2. check the throughput of Faster-RCNN training

python3 check_tput.py ${your config}

This script will output Tput of model training to the log.

License information

This application is licensed under Apache License 2.0. Please see the LICENSE file in this directory for full details of the license conditions.

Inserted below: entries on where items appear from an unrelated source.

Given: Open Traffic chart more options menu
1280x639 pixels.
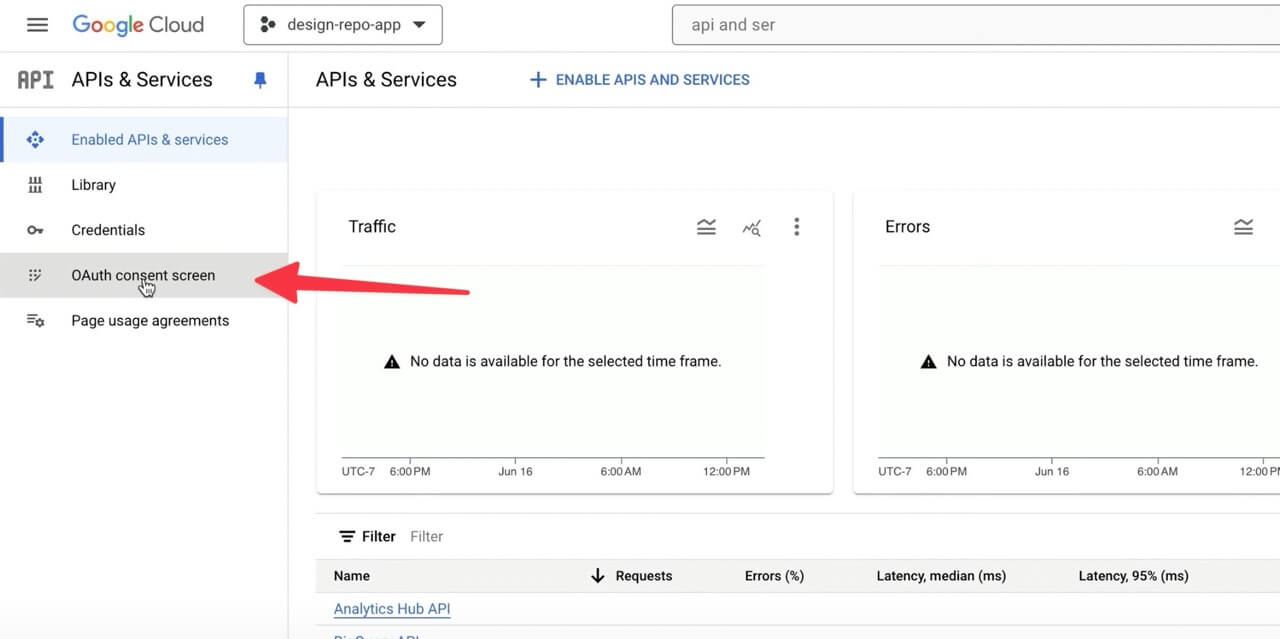Looking at the screenshot, I should (x=796, y=227).
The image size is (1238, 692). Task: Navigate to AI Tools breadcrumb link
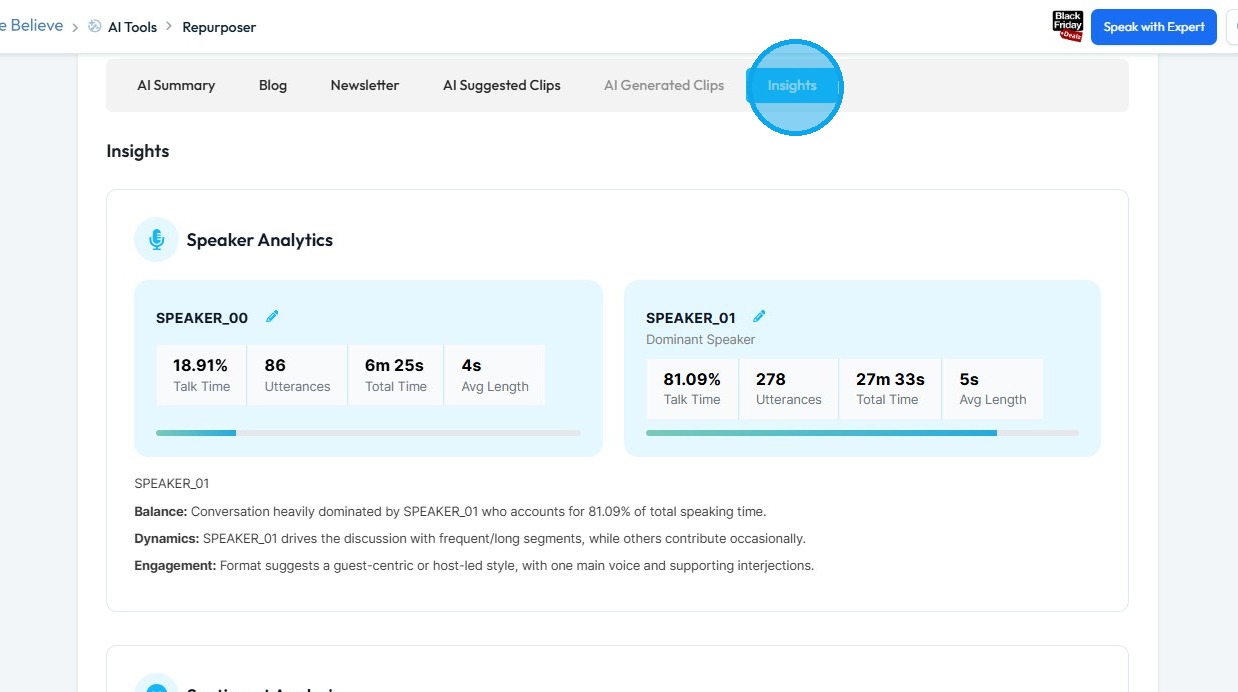(x=133, y=27)
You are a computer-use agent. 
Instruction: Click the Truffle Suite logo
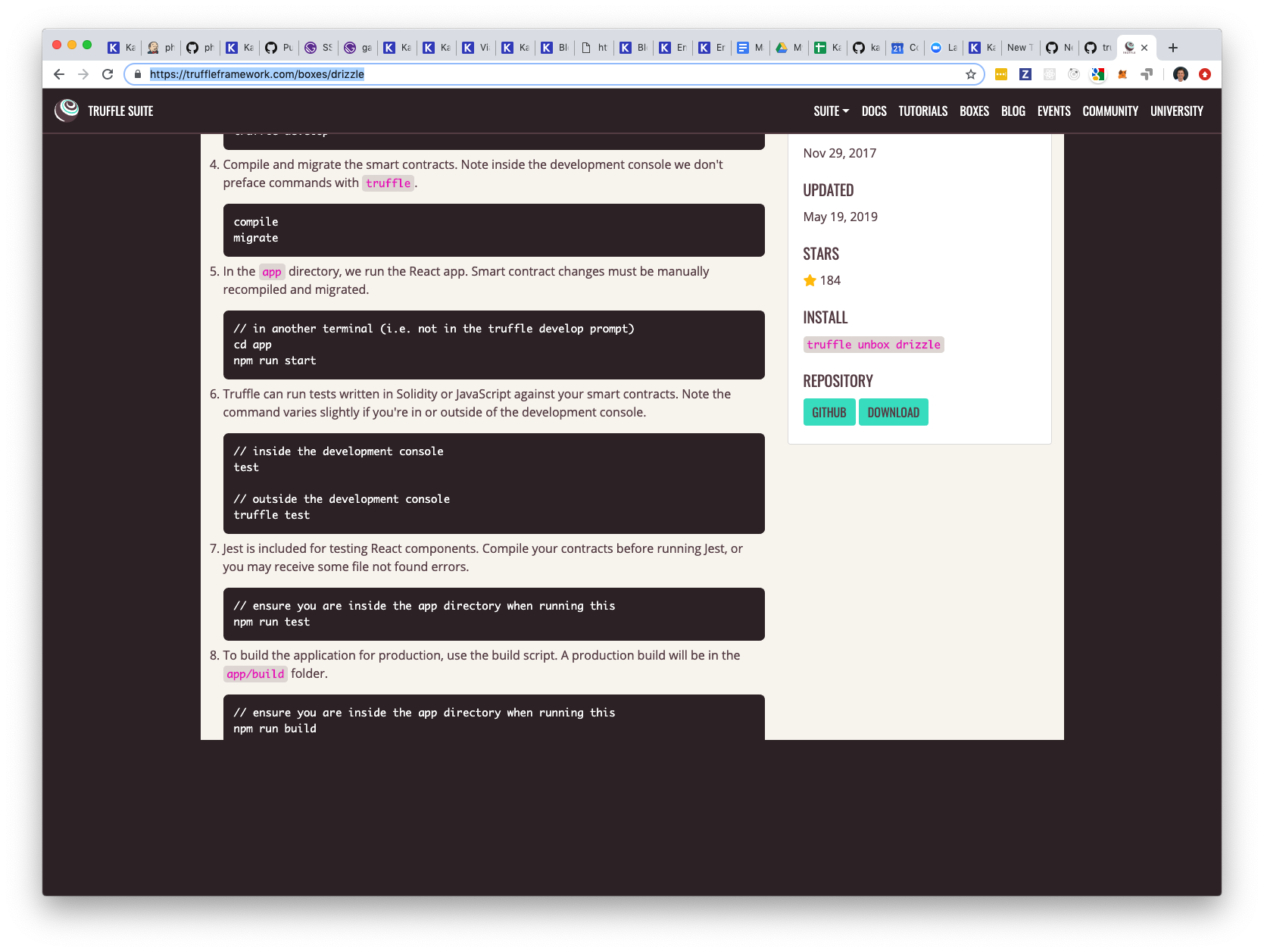67,110
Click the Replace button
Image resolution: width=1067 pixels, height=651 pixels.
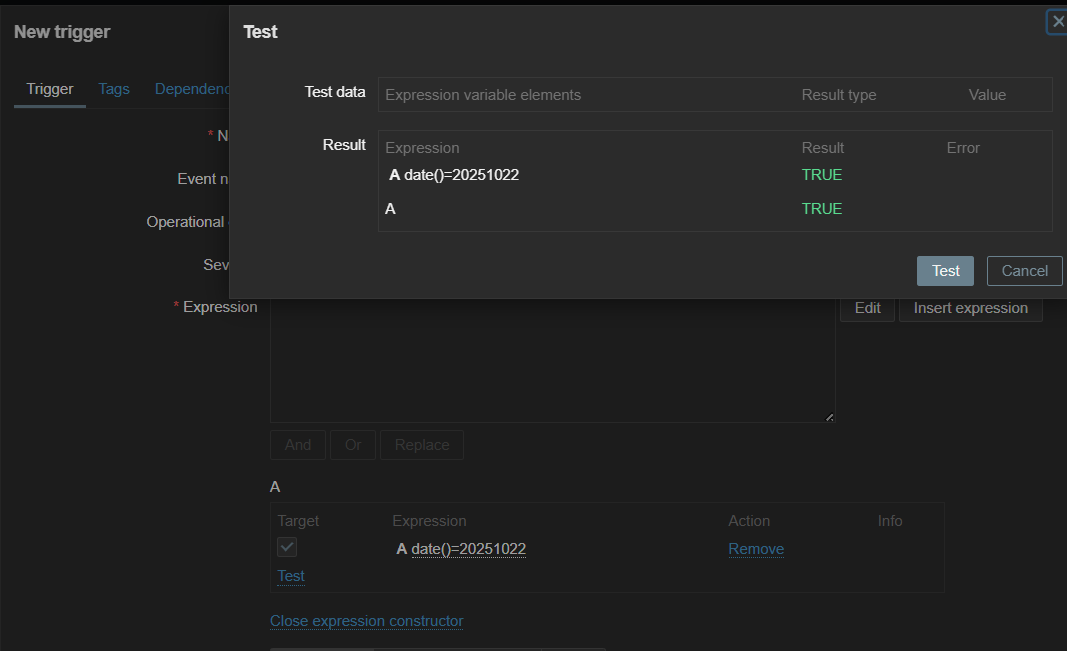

The following files are licensed under MIT license and are derived from the work of Microsoft: ./layer/anchor_target_layer.py ./datasets/blob.py ./datasets/imdb.py ./datasets/factory.py ./datasets/coco.py

The files contained in following folder are licensed under MIT license and are derived from the work of ONNX Project: ./IPU/custom_ops/include/onnx

The files contained in following folder are licensed under google's license and are derived from the work of Google Inc.: ./IPU/custom_ops/include/google

The following files are licensed under MIT license and are derived from the work of Ross Girshick: ./datasets/ds_utils.py

The following files are licensed under MIT license and are derived from the work of Bharath Hariharan: ./datasets/voc_eval.py

The following files are licensed under Apache license 2.0 and are derived from the work of TensorFlow and modified by Graphcore Ltd.: ./layer/balanced_positive_negative_sampler.py ./layer/tpu_proposal_target_layer.py

The files contained in following folder are licensed under Apache license 2.0 and are derived from the work of RangiLyu: ./nanodata/

The following files are licensed under Apache license 2.0 and are derived from the work of RangiLyu and modified by Graphcore Ltd.: ./nanodata/dataset/xml_dataset_for_rcnn.py ./nanodata/dataset/coco_dataset_for_rcnn.py

The following files are created by Graphcore Ltd. and are licensed under Apache 2.0: ./README.md ./evaluation.py ./evaluation.sh ./get_init_weights.py ./keys_mappin.txt ./Makefile ./multi_train.sh ./requirements.txt ./config.py ./split_trainval_voc.py ./train.py ./train.sh ./yaml_parser.py ./yamls/ ./utils/ ./models/ ./layer/resnet.py ./layer/rpn.py ./layer/vgg.py ./IPU/ ./datasets/data_loader.py ./tests

opencv-python, pytest, tensorboardX, wandb and PyYAML are licensed under MIT license. pycocotools and torch are licensed under BSD-3-Clause license. onnx is licensed under Apache 2.0 license.

easydict is licensed under LGPL license.